Silent Heart Attack May Increase Stroke Risk
May 20, 2019
New York, NY
While heart attacks that cause classic symptoms such as pressure and pain in the chest are an established risk factor for stroke because they can lead to blood clot formation, new research by Weill Cornell Medicine and NewYork-Presbyterian investigators indicates that heart attacks that have few, if any, recognized symptoms may also increase risk.
Notably, the study, published May 20 in JAMA Neurology, found that this type of asymptomatic heart attack, known as a silent heart attack, is associated with double the risk of what doctors call stroke of undetermined cause. The investigators drew their conclusions by evaluating the medical records of more than 900 patients who enrolled in a longitudinal study in Iceland.
“Our study suggests that silent heart attack may be an independent risk factor for stroke and could lead to future studies that determine which blood thinning treatments would work best in this patient population,” said lead study author Dr. Alexander Merkler, an assistant professor of neurology in the Department of Neurology and of neuroscience in the Feil Family Brain and Mind Research Institute at Weill Cornell Medicine, and an assistant attending neurologist at NewYork-Presbyterian/Weill Cornell Medical Center.
More than 700,000 people a year are diagnosed with a stroke, but in 20 to 25 percent of these patients, physicians can’t determine the cause of the stroke – these are called strokes of undetermined cause. While one possible explanation for these strokes is that a distant blood clot traveled to the brain, the source of the clot is unclear. “With this lack of information, doctors often can’t give these patients the appropriate care to prevent another stroke from happening,” Dr. Merkler said. For example, strokes caused by a clot that forms in a neck artery may be treated differently from a clot that forms in the heart.
Symptomatic heart attacks are known to scar heart tissue, causing abnormal ventricle contractions that lead to the formation of blood clots that can travel to the brain, but whether these clots form after silent heart attacks has been a mystery. About 50 percent of all heart attack patients don’t experience symptoms.
Based on his own clinical experience, Dr. Merkler hypothesized that silent heart attacks might be a risk factor for stroke.
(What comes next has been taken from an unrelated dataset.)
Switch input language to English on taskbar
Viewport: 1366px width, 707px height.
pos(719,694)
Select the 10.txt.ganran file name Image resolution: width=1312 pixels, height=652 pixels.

To investigate his theory, he and his colleagues evaluated data from a large group of people from Iceland, ages 67 to 93 years old, who underwent brain MRI and cardiac MRI between 2004 and 2007.
Of 925 participants, 221, or 23.9 percent, had cardiac MRI evidence of a heart attack. Of these patients, 67 had experienced heart attack with symptoms and 153 had silent heart attack. Three hundred and eight study participants, or 33 percent, had brain MRI evidence of stroke, and 93 people, or 10 percent, had a stroke of undetermined cause.
Overall, the researchers found that people with symptomatic heart attack were twice as likely to have a stroke, while those with silent heart attack were 1.5 times as likely to have a stroke. The researchers also determined that silent heart attack was associated with double the risk of stroke of undetermined cause.
“Silent heart attack may be a risk factor for stroke and may explain some proportion of stroke of undetermined cause,” Dr. Merkler said. The clot formation that occurs with symptomatic heart attack may also occur with silent heart attack.
If further studies confirm these results, doctors may more readily use cardiac MRI in patients with stroke of undetermined cause to see whether there is evidence of silent heart attack. Anticoagulant drugs that slow blood clot formation by blocking clotting proteins could benefit patients with stroke of undetermined cause who also have evidence of silent heart attack on MRI, Dr. Merkler said. Scientists may also want to compare the effectiveness of anticoagulants to antiplatelet medications such as aspirin, which prevent platelets from clumping together, he added.
Dr. Merkler is currently conducting research in U.S. medical databases to see whether silent heart attack detected by an electrocardiogram or echocardiogram—which are more common tests than cardiac MRI for detecting tissue damage caused by a heart attack—is associated with stroke.